____ Recorded information
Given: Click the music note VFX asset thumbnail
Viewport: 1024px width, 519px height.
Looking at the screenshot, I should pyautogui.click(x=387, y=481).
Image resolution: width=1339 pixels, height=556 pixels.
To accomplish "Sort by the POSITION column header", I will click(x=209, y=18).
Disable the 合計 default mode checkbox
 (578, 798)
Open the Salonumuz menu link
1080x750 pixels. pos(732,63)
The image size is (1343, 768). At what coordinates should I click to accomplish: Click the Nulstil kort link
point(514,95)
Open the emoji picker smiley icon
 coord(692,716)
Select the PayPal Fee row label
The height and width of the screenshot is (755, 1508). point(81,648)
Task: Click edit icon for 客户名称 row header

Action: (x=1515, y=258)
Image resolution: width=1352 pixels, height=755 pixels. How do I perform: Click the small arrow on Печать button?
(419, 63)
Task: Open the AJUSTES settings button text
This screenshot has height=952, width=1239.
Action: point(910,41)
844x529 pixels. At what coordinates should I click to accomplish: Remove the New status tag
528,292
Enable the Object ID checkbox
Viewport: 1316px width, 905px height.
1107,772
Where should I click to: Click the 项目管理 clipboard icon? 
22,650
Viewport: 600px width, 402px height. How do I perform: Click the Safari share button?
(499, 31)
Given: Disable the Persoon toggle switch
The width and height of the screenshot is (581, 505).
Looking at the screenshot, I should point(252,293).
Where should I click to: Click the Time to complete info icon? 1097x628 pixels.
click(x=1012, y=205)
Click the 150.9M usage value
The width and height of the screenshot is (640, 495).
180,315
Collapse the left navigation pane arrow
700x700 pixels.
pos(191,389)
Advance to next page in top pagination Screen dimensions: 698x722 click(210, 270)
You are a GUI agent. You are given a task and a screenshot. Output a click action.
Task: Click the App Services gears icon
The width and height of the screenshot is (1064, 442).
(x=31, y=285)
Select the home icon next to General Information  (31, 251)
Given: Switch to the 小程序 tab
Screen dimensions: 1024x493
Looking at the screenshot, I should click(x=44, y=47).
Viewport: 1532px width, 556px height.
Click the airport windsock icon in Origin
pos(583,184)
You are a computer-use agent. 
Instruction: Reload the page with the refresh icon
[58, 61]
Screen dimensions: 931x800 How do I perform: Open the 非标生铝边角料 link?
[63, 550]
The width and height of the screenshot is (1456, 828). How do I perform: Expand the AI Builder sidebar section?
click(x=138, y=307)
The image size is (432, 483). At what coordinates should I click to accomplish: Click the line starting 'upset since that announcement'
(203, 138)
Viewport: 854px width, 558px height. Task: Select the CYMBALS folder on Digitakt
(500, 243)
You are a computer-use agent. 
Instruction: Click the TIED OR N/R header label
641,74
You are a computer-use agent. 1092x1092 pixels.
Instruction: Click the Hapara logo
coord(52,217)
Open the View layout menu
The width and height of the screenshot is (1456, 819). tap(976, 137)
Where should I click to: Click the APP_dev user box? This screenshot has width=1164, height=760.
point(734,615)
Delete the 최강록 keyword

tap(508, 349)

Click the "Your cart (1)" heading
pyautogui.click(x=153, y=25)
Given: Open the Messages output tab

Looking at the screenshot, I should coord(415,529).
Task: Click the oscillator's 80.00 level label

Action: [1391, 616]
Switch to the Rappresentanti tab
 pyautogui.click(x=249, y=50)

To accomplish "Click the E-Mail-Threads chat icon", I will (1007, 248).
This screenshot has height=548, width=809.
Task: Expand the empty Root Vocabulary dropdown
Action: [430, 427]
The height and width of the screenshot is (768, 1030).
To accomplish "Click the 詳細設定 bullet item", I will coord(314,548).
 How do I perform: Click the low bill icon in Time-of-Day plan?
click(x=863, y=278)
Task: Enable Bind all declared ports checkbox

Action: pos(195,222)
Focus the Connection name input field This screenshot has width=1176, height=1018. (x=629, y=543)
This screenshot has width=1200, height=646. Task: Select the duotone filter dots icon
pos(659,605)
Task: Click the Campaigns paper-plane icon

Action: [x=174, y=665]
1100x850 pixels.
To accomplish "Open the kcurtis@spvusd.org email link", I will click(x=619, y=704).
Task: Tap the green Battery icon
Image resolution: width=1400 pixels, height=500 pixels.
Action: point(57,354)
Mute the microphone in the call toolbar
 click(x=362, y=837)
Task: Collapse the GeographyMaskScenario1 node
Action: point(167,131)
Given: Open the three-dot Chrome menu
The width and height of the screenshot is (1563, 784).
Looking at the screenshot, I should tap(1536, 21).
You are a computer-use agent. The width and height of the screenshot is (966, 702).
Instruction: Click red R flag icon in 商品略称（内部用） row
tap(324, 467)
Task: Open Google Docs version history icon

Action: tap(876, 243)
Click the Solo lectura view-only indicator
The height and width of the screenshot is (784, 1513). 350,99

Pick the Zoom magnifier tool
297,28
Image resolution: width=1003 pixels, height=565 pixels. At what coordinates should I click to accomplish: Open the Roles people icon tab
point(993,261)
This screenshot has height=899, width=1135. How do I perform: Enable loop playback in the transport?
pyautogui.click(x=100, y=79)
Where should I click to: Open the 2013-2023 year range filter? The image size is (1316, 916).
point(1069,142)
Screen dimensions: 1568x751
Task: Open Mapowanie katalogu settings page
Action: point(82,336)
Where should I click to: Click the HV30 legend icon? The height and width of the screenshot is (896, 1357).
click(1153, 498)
________
From the entries above, restate word for word the lines from the line containing "Viewport: 854px width, 558px" to the line containing "The height and width of the screenshot is (768, 1030).", both ends included, and nothing more.

Viewport: 854px width, 558px height. Task: Select the CYMBALS folder on Digitakt
(500, 243)
You are a computer-use agent. 
Instruction: Click the TIED OR N/R header label
641,74
You are a computer-use agent. 1092x1092 pixels.
Instruction: Click the Hapara logo
coord(52,217)
Open the View layout menu
The width and height of the screenshot is (1456, 819). tap(976, 137)
Where should I click to: Click the APP_dev user box? This screenshot has width=1164, height=760.
point(734,615)
Delete the 최강록 keyword

tap(508, 349)

Click the "Your cart (1)" heading
pyautogui.click(x=153, y=25)
Given: Open the Messages output tab

Looking at the screenshot, I should coord(415,529).
Task: Click the oscillator's 80.00 level label

Action: [1391, 616]
Switch to the Rappresentanti tab
 pyautogui.click(x=249, y=50)

To accomplish "Click the E-Mail-Threads chat icon", I will (1007, 248).
This screenshot has height=548, width=809.
Task: Expand the empty Root Vocabulary dropdown
Action: [430, 427]
The height and width of the screenshot is (768, 1030).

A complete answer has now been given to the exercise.